E-shops transaction data for price statistics
Conference
65th ISI World Statistics Congress 2025
Format: CPS Abstract - WSC 2025
Session: CPS 44 - Data Collection and Analytical Techniques for Price Indexing
Tuesday 7 October 4 p.m. - 5 p.m. (Europe/Amsterdam)
Abstract
In the past decade, web scraping has become a popular tool to complement official statistics by National Statistical Institutes. Particularly, it offers an efficient way of collecting prices of products, which are sold online, that need to be incorporated within the compilation of consumer price indices (CPIs) in order to capture an economic activity of online consumer purchases. However, the web scraped prices of products are on-offer sales and do not capture realized purchases as obtained by collecting scanner data from physical retailers, i.e. information on sales and quantities sold for individual products. The online realized purchases of sold products can only be obtained directly from e-shops. To enhance the reflection of the consumer behavior for online sales, Statistical Office of the Slovak Republic (SO SR) negotiated to collect e-shops transaction data directly from the owner of the website platform, where the majority of e-shops on the Slovak market advertise and sell their products. The transactions of daily online sales for individual products are automatically collected through a web-based tool that transfer data to the SO SR server, i.e. daily data include information of realized sales and quantities sold for individual products. At the outset of the paper, we describe the automated process of data collection, its advantages compared to web scraping, data quality assurances, data completeness and integrity, and the application of data filters prior to the CPI compilation. The main objective of the paper is to show the compilation of price indices using e-shops transaction data. It is not straightforward to select the most appropriate price index formulae, particularly, for products that have a high churn and time series of prices with a high inherent fluctuation.
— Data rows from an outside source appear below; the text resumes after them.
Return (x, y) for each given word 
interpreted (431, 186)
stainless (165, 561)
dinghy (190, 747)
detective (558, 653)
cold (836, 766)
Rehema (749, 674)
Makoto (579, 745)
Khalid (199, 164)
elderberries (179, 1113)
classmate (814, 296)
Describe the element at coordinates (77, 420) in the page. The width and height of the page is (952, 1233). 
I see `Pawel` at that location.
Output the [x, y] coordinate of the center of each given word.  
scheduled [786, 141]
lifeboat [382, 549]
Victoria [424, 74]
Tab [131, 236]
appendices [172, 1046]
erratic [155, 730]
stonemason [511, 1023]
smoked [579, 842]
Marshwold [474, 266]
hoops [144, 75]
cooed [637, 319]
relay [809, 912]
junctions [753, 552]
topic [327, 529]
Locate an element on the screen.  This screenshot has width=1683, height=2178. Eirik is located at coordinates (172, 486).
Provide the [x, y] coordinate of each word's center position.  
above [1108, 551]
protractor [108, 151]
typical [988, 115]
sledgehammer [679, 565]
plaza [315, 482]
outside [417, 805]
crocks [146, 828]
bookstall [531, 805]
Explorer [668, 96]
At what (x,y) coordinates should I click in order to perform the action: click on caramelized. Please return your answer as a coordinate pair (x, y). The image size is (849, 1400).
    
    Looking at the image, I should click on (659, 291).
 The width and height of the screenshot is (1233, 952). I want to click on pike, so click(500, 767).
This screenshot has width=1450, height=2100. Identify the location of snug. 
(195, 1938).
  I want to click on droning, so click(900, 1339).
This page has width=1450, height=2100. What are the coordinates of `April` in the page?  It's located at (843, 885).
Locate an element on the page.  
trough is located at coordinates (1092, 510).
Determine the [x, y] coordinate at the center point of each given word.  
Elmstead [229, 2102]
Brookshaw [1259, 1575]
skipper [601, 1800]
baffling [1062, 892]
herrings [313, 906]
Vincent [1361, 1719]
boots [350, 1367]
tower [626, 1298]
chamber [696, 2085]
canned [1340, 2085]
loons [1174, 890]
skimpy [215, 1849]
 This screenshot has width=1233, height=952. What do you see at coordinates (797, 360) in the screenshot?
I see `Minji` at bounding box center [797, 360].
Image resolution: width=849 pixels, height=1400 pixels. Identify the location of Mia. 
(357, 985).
In the empirical analysis, we evaluate both weighted and unweighted price indices to examine the contribution of sales volumes on the fluctuation of the index value. Moreover, recent research show that for a high churn of the product sample over time, multilateral methods for compiling price indices are more suitable. Hence, we also estimate price indices using the GEKS method and the regression-based Time-product dummy model.